Werkeinführung
Thomas Buchholz: MISSA SOLARIS
Die Missa solaris weicht von der traditionellen Form der Messe ab. Aus
dem Ordinarjum Missae übernimmt der Komponist den Anfang, die Anrufung
Gottes mit der Bitte um Erbarmen (Kyrie eleison — Christe eleison — Kyrie
eleison) sowie den Schluß Dona nobis pacem (Gib uns Frieden).
In den dadurch gegebenen Rahmen stellt er andere Texte:
- das Gebet ,,Herr, mache mich zum Werkzeug deines Friedens", häufig
Franziskus von Assisi zugeschrieben
- Verse aus dem Sonnengesang des Franziskus von Assisi, in denen Gott
als Schöpfer der ,,Schwester Sonne", der Spenderin des freundlichen
Lichtes am Tage, gepriesen wird (italienisch)
- das Versfragment "Wache auf, Herr, warum schläfst du?"
aus dem 44. Psalm (lateinisch)

=== Aufgabe ===
Übertragen Sie den Satz „Die Missa solaris weicht von der traditionellen Form der Messe ab.“ aus dem Auszug über die Missa solaris ins Englische. Das Material hat keinen Bezug zum Auszug über die Missa solaris.

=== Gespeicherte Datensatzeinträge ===

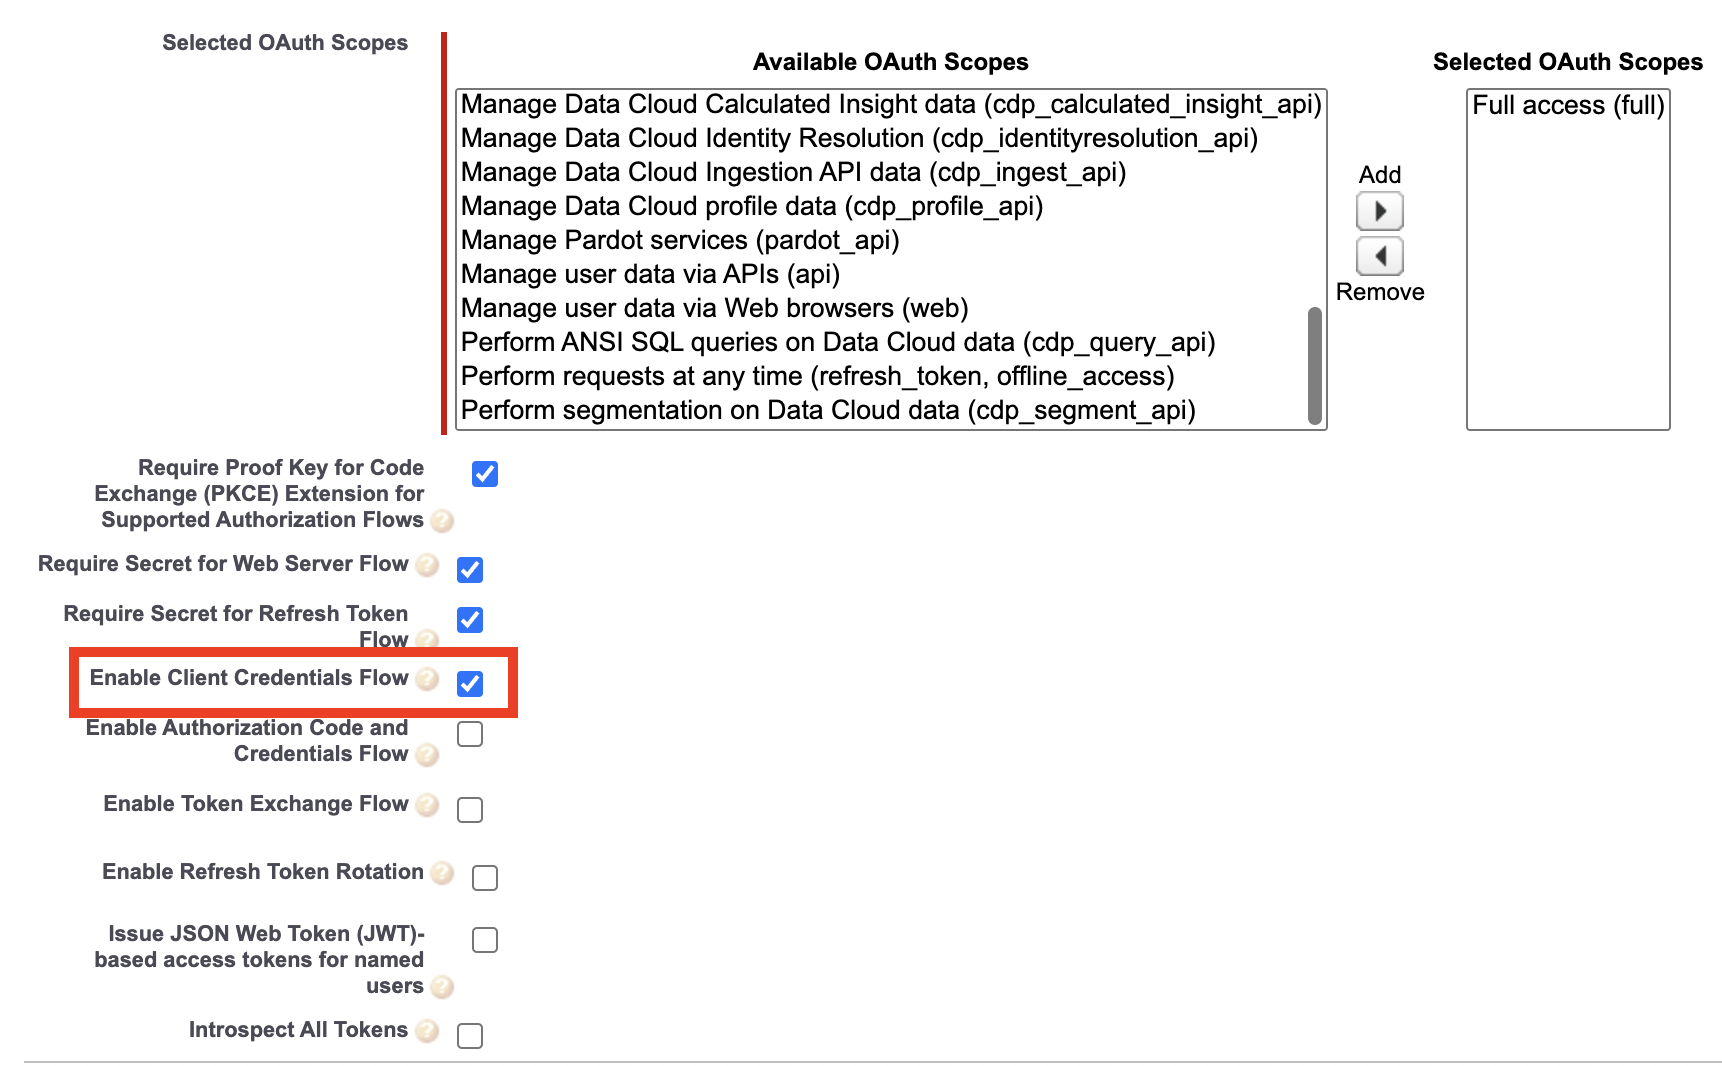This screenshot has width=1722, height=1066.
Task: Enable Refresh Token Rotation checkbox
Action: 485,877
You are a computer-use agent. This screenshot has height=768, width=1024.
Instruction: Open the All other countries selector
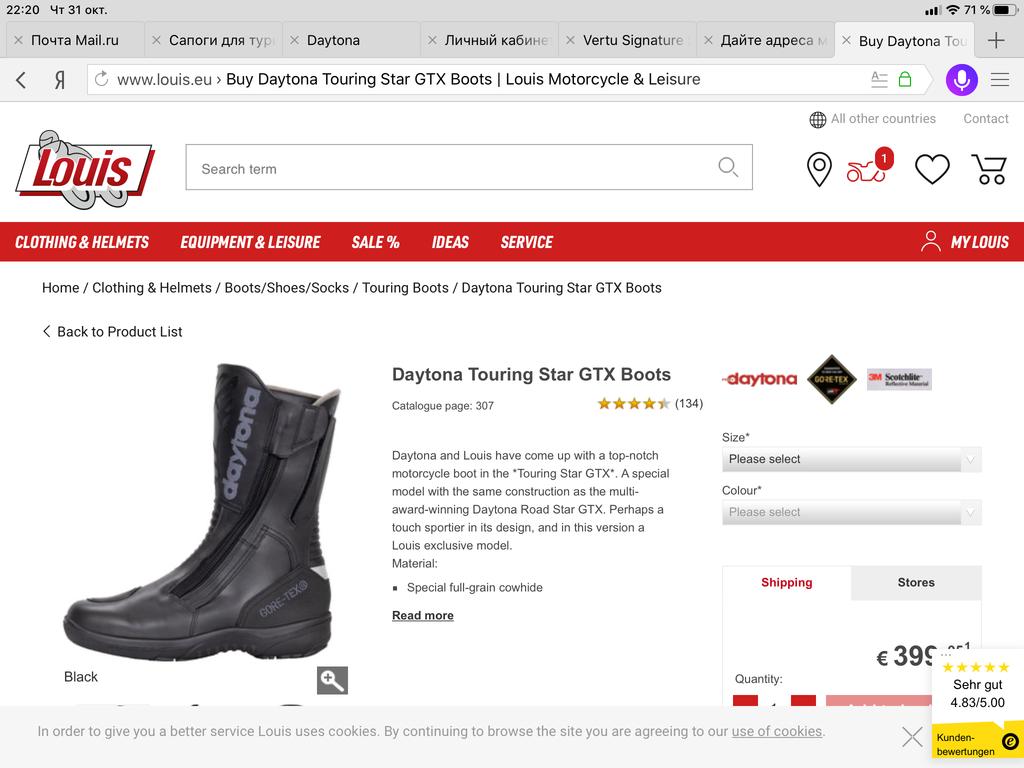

=== Lösung ===
The Missa solaris departs from the traditional form of the Mass.